Family Dollar Stores Inc., facing a threat from billionaire activist Carl Icahn, adopted a shareholder-rights plan that will limit investors from acquiring more than 10 percent of the company.

All but one of Family Dollar’s directors voted for the plan, which will last one year, according to a statement Monday. Edward Garden, who was added to the board as part of an agreement with Trian Fund Management LP in 2011, voted against it.

Family Dollar is adding the so-called poison pill after Icahn disclosed he’d amassed a 9.4 percent stake and would seek talks with management — a move that sent the company’s shares up 13 percent. Icahn bought the shares because he plans to push for a merger with Dollar General Corp., according to a person with knowledge of the investor’s thinking. He estimates that such a deal could generate savings of $500 million to $600 million, the person said.

“Carl Icahn is not someone who’s taken lightly,” Anthony Chukumba, a New York-based analyst at BB&T Corp. who has a hold rating on the stock, said last week. “He has a track record.”

Family Dollar shares climbed to $68.62 Monday, their biggest gain in more than three years. The stock had slid 6.8 percent this year.

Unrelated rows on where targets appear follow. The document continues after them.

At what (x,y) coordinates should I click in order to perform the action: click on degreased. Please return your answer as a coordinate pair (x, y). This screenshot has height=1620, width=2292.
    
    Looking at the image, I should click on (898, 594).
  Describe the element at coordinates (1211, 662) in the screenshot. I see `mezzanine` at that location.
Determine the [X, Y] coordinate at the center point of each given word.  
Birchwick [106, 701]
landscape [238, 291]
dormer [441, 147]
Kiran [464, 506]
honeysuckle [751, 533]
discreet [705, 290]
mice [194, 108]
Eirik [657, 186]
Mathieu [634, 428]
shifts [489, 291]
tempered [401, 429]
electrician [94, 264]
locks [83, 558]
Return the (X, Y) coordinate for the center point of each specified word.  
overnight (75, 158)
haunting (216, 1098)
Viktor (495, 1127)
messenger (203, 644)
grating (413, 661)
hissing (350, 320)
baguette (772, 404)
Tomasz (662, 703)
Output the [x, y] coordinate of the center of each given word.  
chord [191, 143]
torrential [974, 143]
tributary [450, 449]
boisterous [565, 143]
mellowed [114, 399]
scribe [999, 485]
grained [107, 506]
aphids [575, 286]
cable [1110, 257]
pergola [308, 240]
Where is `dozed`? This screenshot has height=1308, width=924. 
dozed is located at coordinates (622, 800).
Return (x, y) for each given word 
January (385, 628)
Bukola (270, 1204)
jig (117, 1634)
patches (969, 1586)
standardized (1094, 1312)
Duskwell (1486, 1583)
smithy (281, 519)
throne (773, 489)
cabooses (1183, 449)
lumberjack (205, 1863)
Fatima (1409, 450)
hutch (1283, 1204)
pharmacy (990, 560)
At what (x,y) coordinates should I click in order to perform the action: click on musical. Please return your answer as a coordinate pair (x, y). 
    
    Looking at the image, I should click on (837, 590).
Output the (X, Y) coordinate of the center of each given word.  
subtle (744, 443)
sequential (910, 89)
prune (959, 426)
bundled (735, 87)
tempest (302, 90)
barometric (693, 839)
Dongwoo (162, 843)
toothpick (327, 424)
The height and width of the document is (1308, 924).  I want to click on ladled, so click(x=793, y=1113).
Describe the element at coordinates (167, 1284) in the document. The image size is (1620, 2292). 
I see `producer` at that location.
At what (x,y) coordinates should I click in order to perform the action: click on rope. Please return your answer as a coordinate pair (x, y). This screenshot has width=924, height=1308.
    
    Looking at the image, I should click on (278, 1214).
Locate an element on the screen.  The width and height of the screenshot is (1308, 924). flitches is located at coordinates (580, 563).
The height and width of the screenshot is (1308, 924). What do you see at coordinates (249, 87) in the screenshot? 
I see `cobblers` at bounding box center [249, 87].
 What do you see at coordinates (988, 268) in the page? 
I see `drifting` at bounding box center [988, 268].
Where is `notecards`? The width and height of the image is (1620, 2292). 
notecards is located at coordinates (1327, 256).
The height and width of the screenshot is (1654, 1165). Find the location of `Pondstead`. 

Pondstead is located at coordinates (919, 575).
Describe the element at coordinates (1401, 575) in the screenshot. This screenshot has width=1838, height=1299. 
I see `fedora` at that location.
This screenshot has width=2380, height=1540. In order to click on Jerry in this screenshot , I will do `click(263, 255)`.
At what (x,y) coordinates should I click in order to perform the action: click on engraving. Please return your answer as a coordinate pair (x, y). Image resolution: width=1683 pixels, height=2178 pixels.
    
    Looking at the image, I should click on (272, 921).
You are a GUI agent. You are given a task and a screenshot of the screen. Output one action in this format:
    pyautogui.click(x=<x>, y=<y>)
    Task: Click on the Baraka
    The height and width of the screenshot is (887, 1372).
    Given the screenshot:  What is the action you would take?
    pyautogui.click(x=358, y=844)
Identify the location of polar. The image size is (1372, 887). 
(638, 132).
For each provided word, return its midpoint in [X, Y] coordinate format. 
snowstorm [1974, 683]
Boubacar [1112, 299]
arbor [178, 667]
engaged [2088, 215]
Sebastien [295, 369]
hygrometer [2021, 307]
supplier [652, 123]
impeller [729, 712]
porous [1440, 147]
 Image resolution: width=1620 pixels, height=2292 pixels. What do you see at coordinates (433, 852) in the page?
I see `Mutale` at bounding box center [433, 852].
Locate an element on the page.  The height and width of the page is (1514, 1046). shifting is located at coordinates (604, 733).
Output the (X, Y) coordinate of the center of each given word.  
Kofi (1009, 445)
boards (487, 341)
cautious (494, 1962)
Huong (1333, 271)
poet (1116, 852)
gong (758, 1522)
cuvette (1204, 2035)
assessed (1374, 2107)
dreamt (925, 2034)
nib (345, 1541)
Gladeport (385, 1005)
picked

Family Dollar, a chain of budget stores based in North Carolina, has been struggling to compete with rival discounters, drugstores and big-box retailers such as Target Corp. and Wal-Mart Stores Inc.

To combat slumping sales, the company embarked on a review of its business this year. As part of its turnaround plan, Family Dollar is closing about 370 underperforming stores and opening fewer new ones. It’s also lowering prices in a bid to entice shoppers.

Trian, a firm run by billionaire Nelson Peltz, made a takeover offer in 2011, hoping to attract other suitors. Family Dollar CEO Howard Levine was reluctant to sell the company his father founded, and no other bidders emerged. The investor ultimately withdrew its offer as part of an agreement that added Garden to the board.